● **EXERCISE BRIEF**
Reproduce all of the material below verbatim, line for line.

— start EXCERPTED RECORDS —

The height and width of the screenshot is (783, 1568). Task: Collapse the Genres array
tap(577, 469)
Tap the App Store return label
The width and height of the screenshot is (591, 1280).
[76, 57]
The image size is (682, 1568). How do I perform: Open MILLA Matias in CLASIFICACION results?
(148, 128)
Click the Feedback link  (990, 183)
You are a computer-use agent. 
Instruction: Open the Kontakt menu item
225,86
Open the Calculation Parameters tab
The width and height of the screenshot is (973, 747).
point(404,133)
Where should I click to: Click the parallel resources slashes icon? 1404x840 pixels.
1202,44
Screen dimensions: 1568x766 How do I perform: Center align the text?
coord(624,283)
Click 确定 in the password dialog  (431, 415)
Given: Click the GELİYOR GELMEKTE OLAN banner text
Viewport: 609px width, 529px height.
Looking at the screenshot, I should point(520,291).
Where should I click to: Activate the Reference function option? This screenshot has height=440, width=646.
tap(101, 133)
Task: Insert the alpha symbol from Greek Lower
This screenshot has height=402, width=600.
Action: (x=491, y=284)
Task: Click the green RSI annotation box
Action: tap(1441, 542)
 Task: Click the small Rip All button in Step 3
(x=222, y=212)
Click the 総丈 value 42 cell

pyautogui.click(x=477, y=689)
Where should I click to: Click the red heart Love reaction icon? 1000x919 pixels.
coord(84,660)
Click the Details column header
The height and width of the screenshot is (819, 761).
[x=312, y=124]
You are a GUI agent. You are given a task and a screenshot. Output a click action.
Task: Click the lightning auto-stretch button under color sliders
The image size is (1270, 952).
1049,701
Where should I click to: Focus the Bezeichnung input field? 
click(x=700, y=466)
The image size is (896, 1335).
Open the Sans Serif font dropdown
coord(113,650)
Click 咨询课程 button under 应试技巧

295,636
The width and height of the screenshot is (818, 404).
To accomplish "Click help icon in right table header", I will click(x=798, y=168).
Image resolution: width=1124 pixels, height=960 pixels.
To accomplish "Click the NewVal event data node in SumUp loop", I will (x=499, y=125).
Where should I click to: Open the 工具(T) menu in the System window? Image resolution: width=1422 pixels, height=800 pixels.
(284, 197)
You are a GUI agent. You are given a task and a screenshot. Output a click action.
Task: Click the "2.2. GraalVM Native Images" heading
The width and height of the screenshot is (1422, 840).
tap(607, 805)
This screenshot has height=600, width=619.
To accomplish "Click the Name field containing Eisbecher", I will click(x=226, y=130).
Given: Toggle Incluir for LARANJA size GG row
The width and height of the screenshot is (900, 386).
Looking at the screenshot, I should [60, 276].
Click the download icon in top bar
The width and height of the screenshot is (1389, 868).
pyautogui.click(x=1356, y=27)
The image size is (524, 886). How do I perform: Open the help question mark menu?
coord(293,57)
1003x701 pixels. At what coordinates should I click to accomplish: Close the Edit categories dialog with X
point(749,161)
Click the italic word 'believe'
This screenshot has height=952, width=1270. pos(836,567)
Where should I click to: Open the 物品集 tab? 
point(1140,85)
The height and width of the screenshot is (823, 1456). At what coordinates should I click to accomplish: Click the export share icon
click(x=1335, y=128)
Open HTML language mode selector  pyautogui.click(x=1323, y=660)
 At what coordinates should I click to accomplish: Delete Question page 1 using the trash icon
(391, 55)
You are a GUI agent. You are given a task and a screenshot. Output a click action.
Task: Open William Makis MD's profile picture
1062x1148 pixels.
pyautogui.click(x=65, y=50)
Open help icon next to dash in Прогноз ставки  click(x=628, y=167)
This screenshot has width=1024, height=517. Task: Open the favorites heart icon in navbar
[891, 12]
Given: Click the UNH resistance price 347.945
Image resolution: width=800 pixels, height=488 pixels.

— end EXCERPTED RECORDS —

● **RESULT**
The height and width of the screenshot is (783, 1568). Task: Collapse the Genres array
tap(577, 469)
Tap the App Store return label
The width and height of the screenshot is (591, 1280).
[76, 57]
The image size is (682, 1568). How do I perform: Open MILLA Matias in CLASIFICACION results?
(148, 128)
Click the Feedback link  (990, 183)
You are a computer-use agent. 
Instruction: Open the Kontakt menu item
225,86
Open the Calculation Parameters tab
The width and height of the screenshot is (973, 747).
point(404,133)
Where should I click to: Click the parallel resources slashes icon? 1404x840 pixels.
1202,44
Screen dimensions: 1568x766 How do I perform: Center align the text?
coord(624,283)
Click 确定 in the password dialog  (431, 415)
Given: Click the GELİYOR GELMEKTE OLAN banner text
Viewport: 609px width, 529px height.
Looking at the screenshot, I should point(520,291).
Where should I click to: Activate the Reference function option? This screenshot has height=440, width=646.
tap(101, 133)
Task: Insert the alpha symbol from Greek Lower
This screenshot has height=402, width=600.
Action: (x=491, y=284)
Task: Click the green RSI annotation box
Action: tap(1441, 542)
 Task: Click the small Rip All button in Step 3
(x=222, y=212)
Click the 総丈 value 42 cell

pyautogui.click(x=477, y=689)
Where should I click to: Click the red heart Love reaction icon? 1000x919 pixels.
coord(84,660)
Click the Details column header
The height and width of the screenshot is (819, 761).
[x=312, y=124]
You are a GUI agent. You are given a task and a screenshot. Output a click action.
Task: Click the lightning auto-stretch button under color sliders
The image size is (1270, 952).
1049,701
Where should I click to: Focus the Bezeichnung input field? 
click(x=700, y=466)
The image size is (896, 1335).
Open the Sans Serif font dropdown
coord(113,650)
Click 咨询课程 button under 应试技巧

295,636
The width and height of the screenshot is (818, 404).
To accomplish "Click help icon in right table header", I will click(x=798, y=168).
Image resolution: width=1124 pixels, height=960 pixels.
To accomplish "Click the NewVal event data node in SumUp loop", I will (x=499, y=125).
Where should I click to: Open the 工具(T) menu in the System window? Image resolution: width=1422 pixels, height=800 pixels.
(284, 197)
You are a GUI agent. You are given a task and a screenshot. Output a click action.
Task: Click the "2.2. GraalVM Native Images" heading
The width and height of the screenshot is (1422, 840).
tap(607, 805)
This screenshot has height=600, width=619.
To accomplish "Click the Name field containing Eisbecher", I will click(x=226, y=130).
Given: Toggle Incluir for LARANJA size GG row
The width and height of the screenshot is (900, 386).
Looking at the screenshot, I should [60, 276].
Click the download icon in top bar
The width and height of the screenshot is (1389, 868).
pyautogui.click(x=1356, y=27)
The image size is (524, 886). How do I perform: Open the help question mark menu?
coord(293,57)
1003x701 pixels. At what coordinates should I click to accomplish: Close the Edit categories dialog with X
point(749,161)
Click the italic word 'believe'
This screenshot has height=952, width=1270. pos(836,567)
Where should I click to: Open the 物品集 tab? 
point(1140,85)
The height and width of the screenshot is (823, 1456). At what coordinates should I click to accomplish: Click the export share icon
click(x=1335, y=128)
Open HTML language mode selector  pyautogui.click(x=1323, y=660)
 At what coordinates should I click to accomplish: Delete Question page 1 using the trash icon
(391, 55)
You are a GUI agent. You are given a task and a screenshot. Output a click action.
Task: Open William Makis MD's profile picture
1062x1148 pixels.
pyautogui.click(x=65, y=50)
Open help icon next to dash in Прогноз ставки  click(x=628, y=167)
This screenshot has width=1024, height=517. Task: Open the favorites heart icon in navbar
[891, 12]
Given: Click the UNH resistance price 347.945
Image resolution: width=800 pixels, height=488 pixels.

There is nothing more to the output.